[EXERCISE DATA]
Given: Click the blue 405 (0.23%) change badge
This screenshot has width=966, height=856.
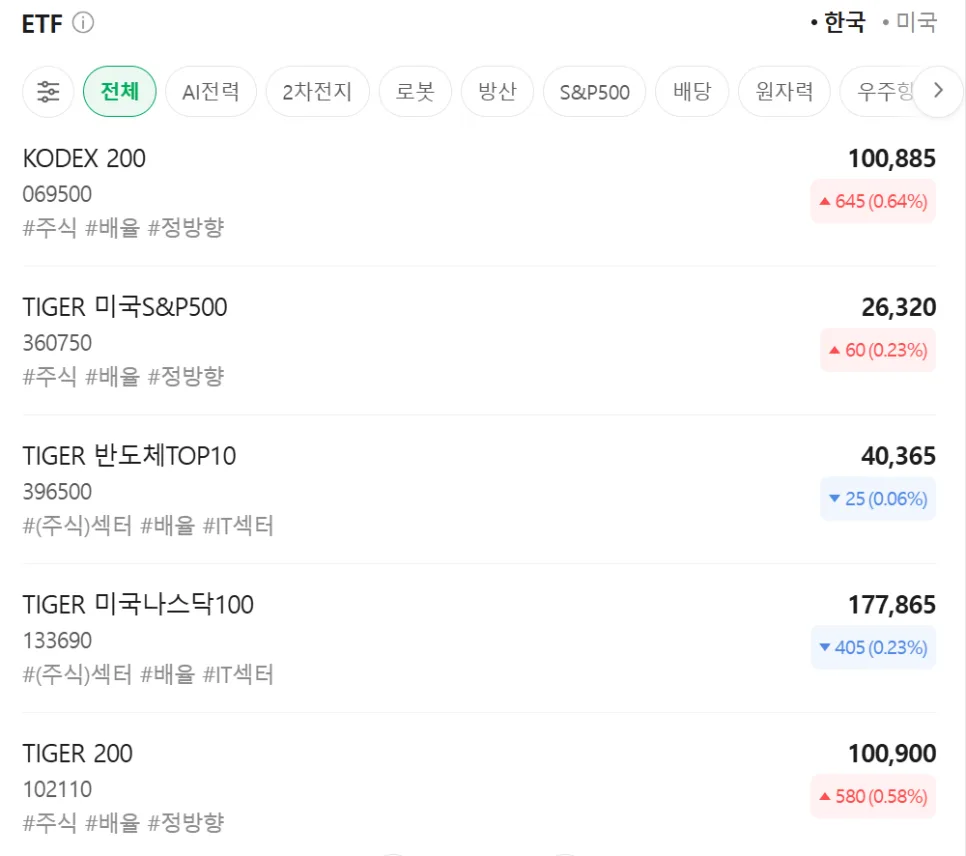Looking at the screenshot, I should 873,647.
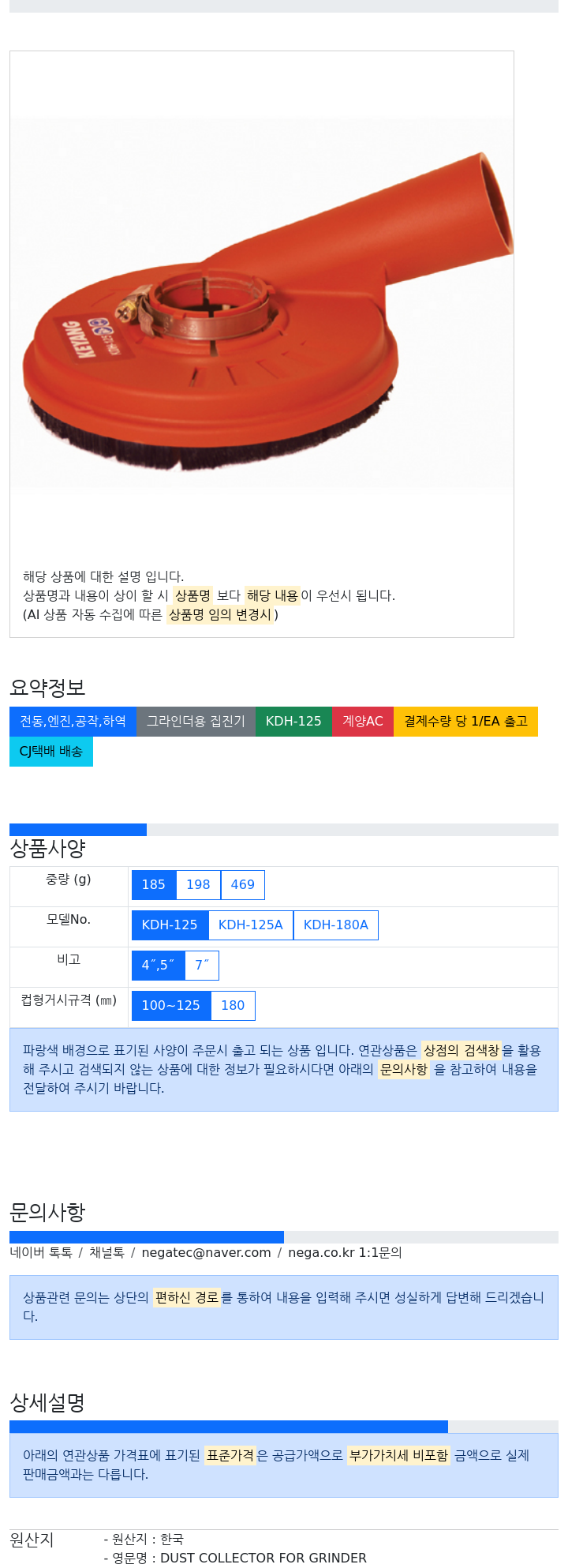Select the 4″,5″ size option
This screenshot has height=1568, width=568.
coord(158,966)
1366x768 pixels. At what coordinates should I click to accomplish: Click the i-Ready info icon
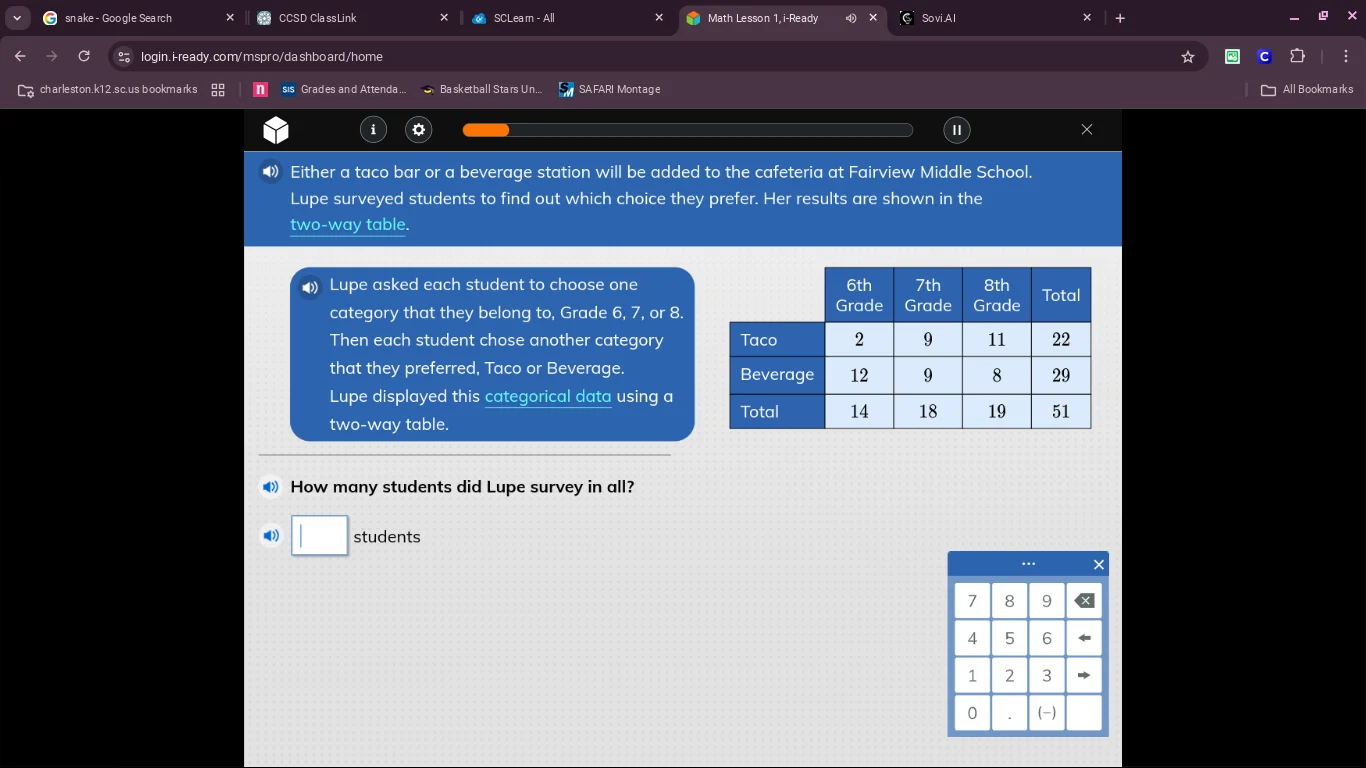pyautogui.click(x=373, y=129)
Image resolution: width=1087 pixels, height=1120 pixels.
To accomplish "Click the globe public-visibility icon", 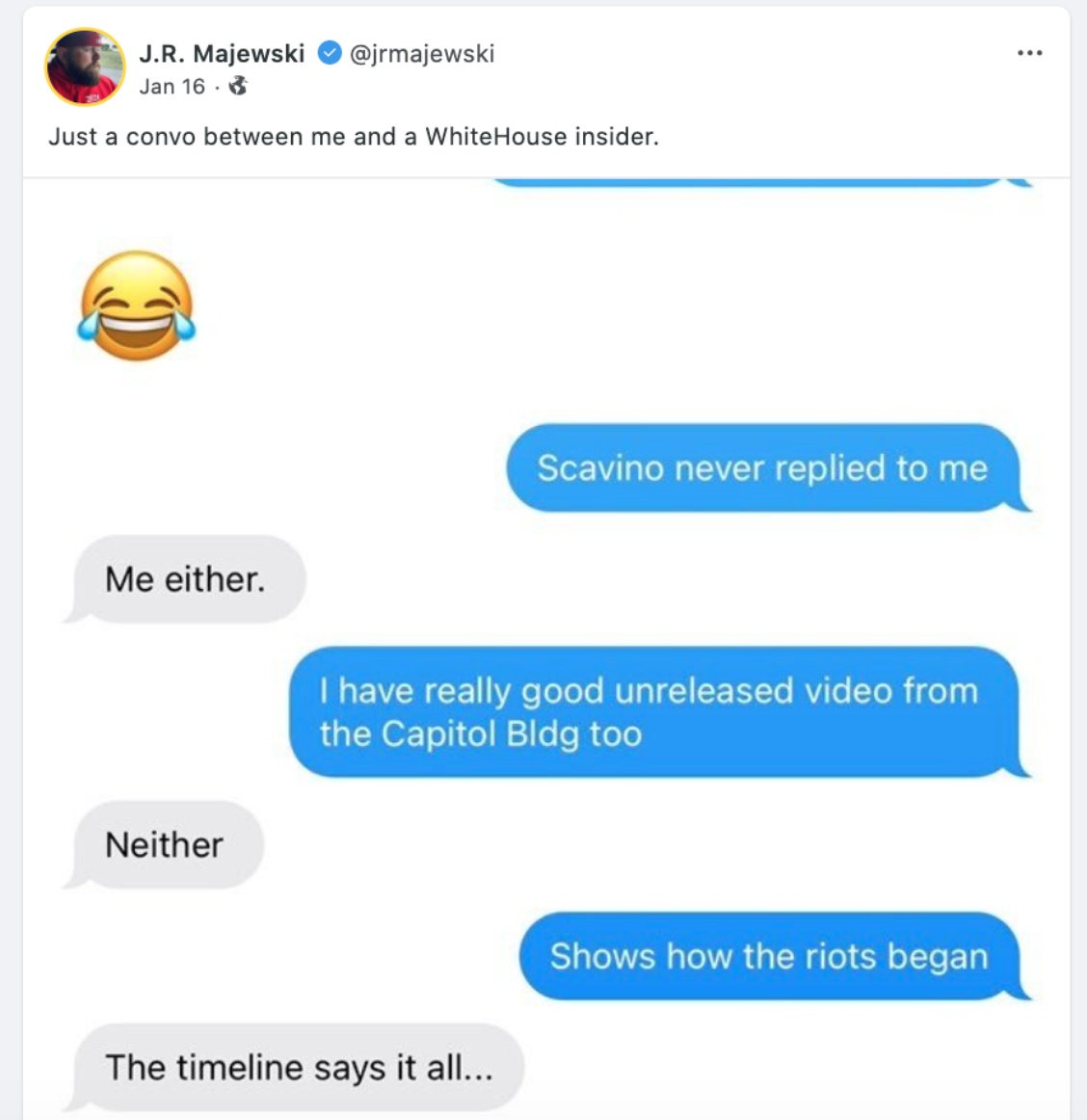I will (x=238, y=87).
[/EXERCISE DATA]
Each line from the beginning of the entries up to and including the one containing "Image resolution: width=1087" must be restated exactly. Pictures are to be left out.

Given: Click the blue 405 (0.23%) change badge
This screenshot has width=966, height=856.
Looking at the screenshot, I should 873,647.
Select the 4″,5″ size option
This screenshot has height=1568, width=568.
coord(158,966)
1366x768 pixels. At what coordinates should I click to accomplish: Click the i-Ready info icon
pyautogui.click(x=373, y=129)
Image resolution: width=1087 pixels, height=1120 pixels.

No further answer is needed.